(this is a repost from my other blog: http://tableau7.wordpress.com/2012/06/09/tableau-and-big-data/ )
Big Data can be useless without multi-layer data aggregations, hierarchical or cube-like intermediary Data Structures, when ONLY a few dozens, hundreds or thousands data-points exposed visually and dynamically every single viewing moment to analytical eyes for interactive drill-down-or-up hunting for business value(s) and actionable datum (or “datums” – if plural means data). One of best expression of this concept (at least how I interpreted it) I heard from my new colleague who flatly said:
“Move the function to the data!”
I got recently involved with multiple projects using large data-sets for Tableau-based Data Visualizations (100+ millions of rows and even Billions of records!).

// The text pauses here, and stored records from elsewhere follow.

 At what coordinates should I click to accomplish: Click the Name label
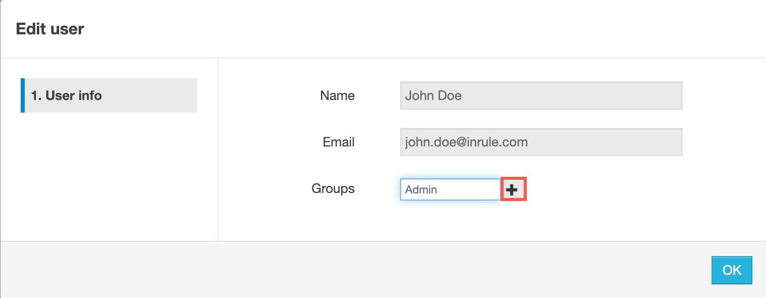click(x=337, y=95)
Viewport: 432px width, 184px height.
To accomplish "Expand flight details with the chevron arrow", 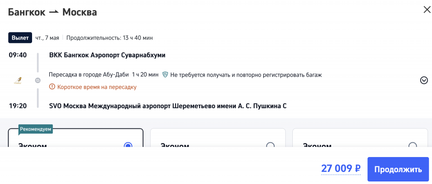I will click(x=424, y=80).
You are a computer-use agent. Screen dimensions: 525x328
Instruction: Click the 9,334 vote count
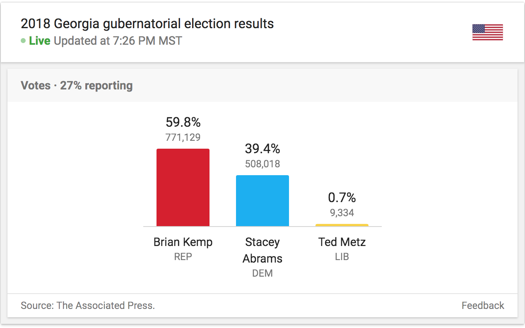coord(342,213)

Some of largest examples of their sizes I used were: 800+ millions of records and other was 2+ billions of rows.
So this blog post is to express my thoughts about such Big Data (in average examples above have about 1+ KB per CSV record before compression and other advanced DB tricks, like columnar Databases used by Data Engine of Tableau) as back-end for Tableau. But please keep in mind that as a 32-bit tool, Tableau itself is not ready for Big Data. In addition, I think Big Data is mostly a buzzword and BS and we are forced by marketing BS masters to use sometimes this stupid term.
Here are some Factors involved into Data Delivery from main and designated Database (Back-ends like Teradata, DB2, SQL Server or Oracle) for Tableau-based Big Data Visualizations) into “local” Tableau Visualizations (many people still trying to use Tableau as a Reporting tool as oppose to (Visual) Analytical Tool:
Queuing thousands of Queries to Database Server. There is no guarantee your Tableau query will be executed immediately; in fact it WILL be delayed.

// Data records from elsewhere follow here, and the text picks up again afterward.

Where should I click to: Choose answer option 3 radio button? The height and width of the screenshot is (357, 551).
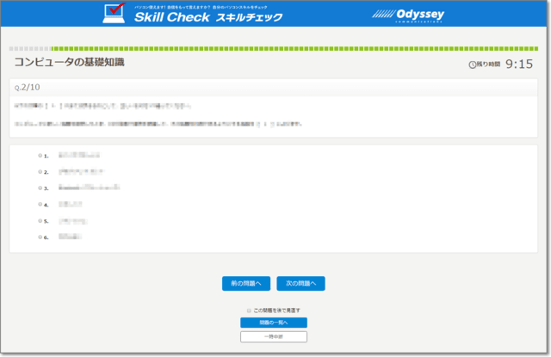(40, 188)
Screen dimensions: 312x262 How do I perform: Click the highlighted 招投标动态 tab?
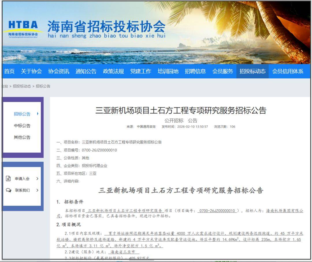[x=252, y=71]
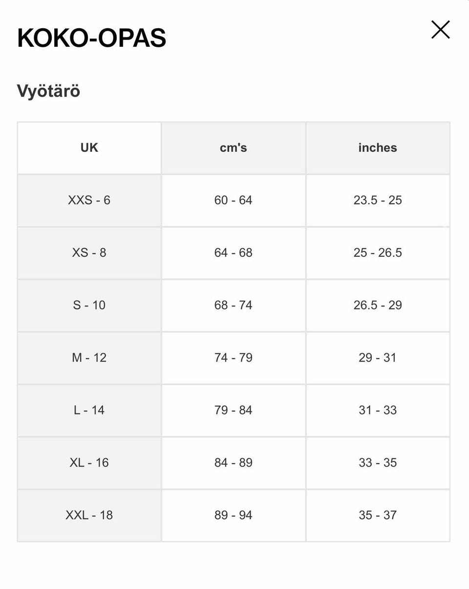Pick the L - 14 size cell
The height and width of the screenshot is (589, 469).
pyautogui.click(x=89, y=410)
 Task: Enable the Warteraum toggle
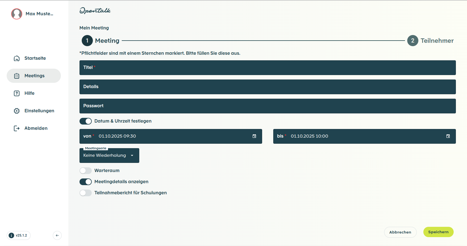(x=86, y=171)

Speed of Tableau Query when it will start to be executed depends on sharing CPU cycles, RAM and other resources with other queries executed SIMULTANEOSLY with your query.
Buffers, pools and other resources available for particular user(s) and queries at your Database Server are different and depends on privileges and settings given to you as a Database User
Network speed: between some servers it can be 10Gbits (or even more), in most cases it is 1Gbit inside server rooms, outside of server rooms I observed in many old buildings (over wired Ethernet) max 100Mbits coming into user’s PC; in case if you using Wi-Fi it can be even less (say 54 Mbits?). If you are using internet it can be even less (I observed speed in some remote offices as 1 Mbit or so over old T-1 lines); if you using VPN it will max out at 4Mbits or less (I observed it in my home office).

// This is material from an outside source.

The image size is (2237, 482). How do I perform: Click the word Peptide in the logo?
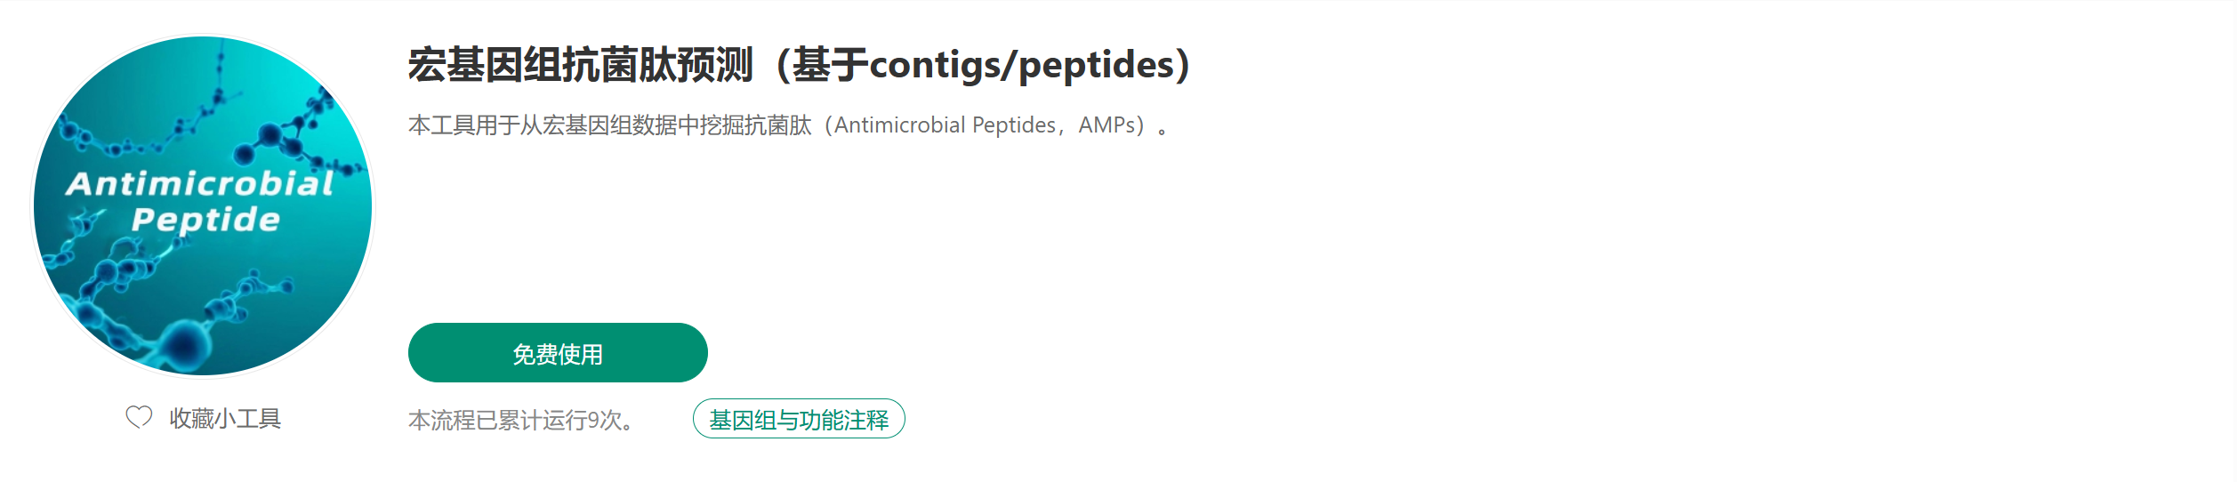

Utilization of network. I use Remote Desktop Protocol – RDP to VM (from my workstation or notebook; (VM or VDI Virtual Machine, sitting in server room) and connected to servers with network speed of 1Gbit, but it still using maximum 3% of network speed (about 30 MBits, which is about 3 Megabytes of data per second, which is probably about few thousands of records per seconds.